かつてなく厳しい最終予選に寄せて 日本代表をめぐる構造的な問題を考える

 UAE戦の翌日、次のバンコク取材の荷造りの合間に、このコラムを書いている。試合についてはこちらで書いたとおりだが、本稿ではもう少し個人の本音ベースで、現在考えていることを記す。

 今回の結果は、非常に残念だったと思っている。ただし、さほど大きな衝撃を受けたわけではない。「日本がアジアで勝てなくなってきている」という事実は、昨年のアジアカップで明確に突つけられた事実であるし、さらに言えばアンダー世代の国際大会やACLでもすでに起こっている現象だ。その延長線上に、今回のUAE戦での敗北がある。

 実は徹マガでも昨年のアジアカップ決勝のタイミングで、同業の河治良幸さんと「日本サッカーの成長は明らかに鈍化している」と題して、アジアにおける日本の地位低下について語り合っている。バックナンバーが見られない非会員の皆さんのために、以下、引用しよう。

――実際にアンダー世代の大会を取材していると、アジアの勢力図の変化というものは強く感じますか?
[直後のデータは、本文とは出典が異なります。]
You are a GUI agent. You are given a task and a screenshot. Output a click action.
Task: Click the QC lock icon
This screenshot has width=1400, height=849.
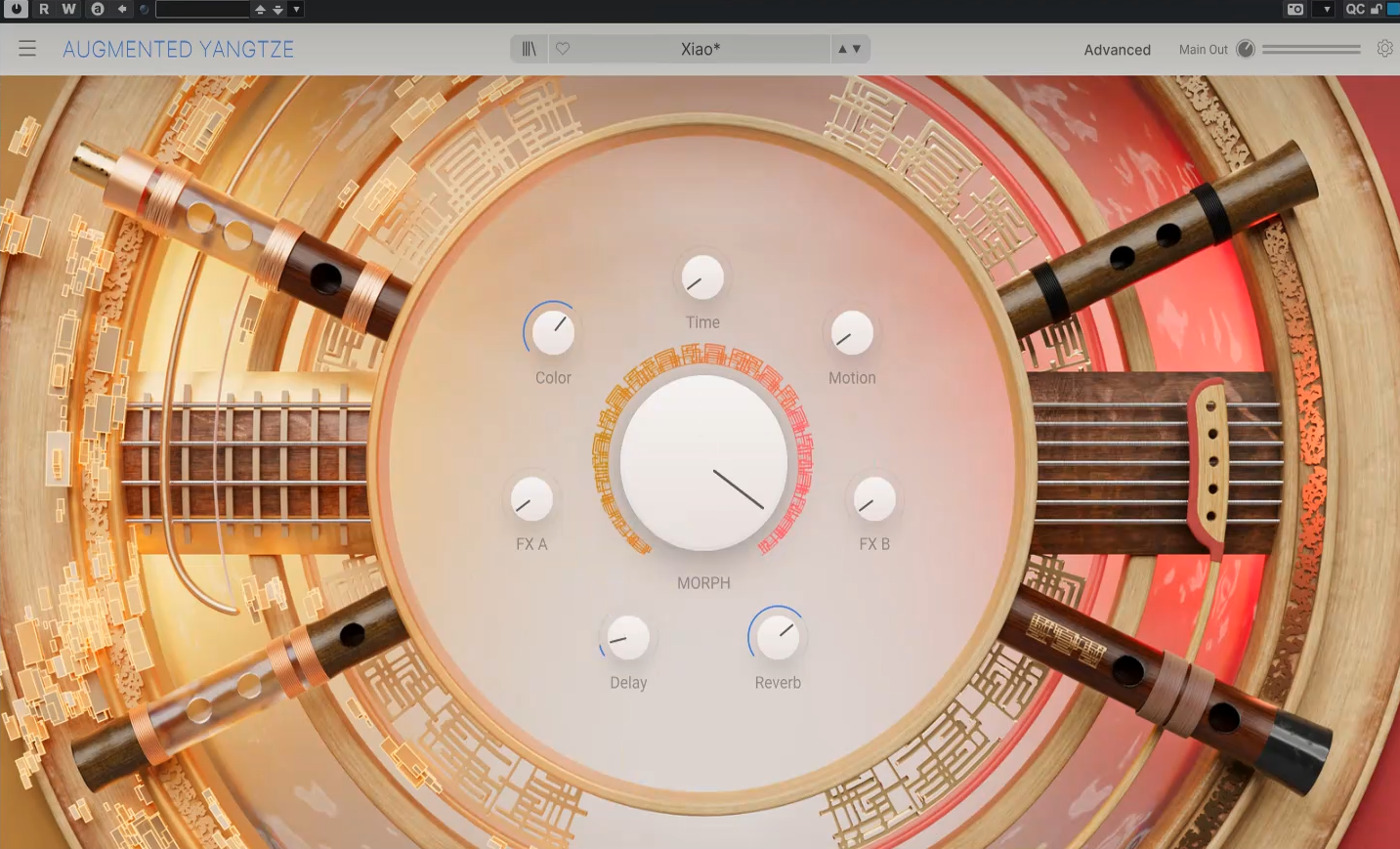coord(1377,10)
河治 かなり感じますよ。アンダーの大会だと、もはや「日本は勝って当たり前」みたいな感じはないんですよね。U-19だと、カタールには化け物みたいなタレントがいるし、ウズベキスタンもフィジカルがしっかりした上にスキルのある選手も多い。日本よりも力が上だなって感じるのが、6~7チームくらいあるんですよ。

――なるほどねえ。その延長線上にA代表があることを考えると、今度のワールドカップ予選は決して楽観はできないですよね。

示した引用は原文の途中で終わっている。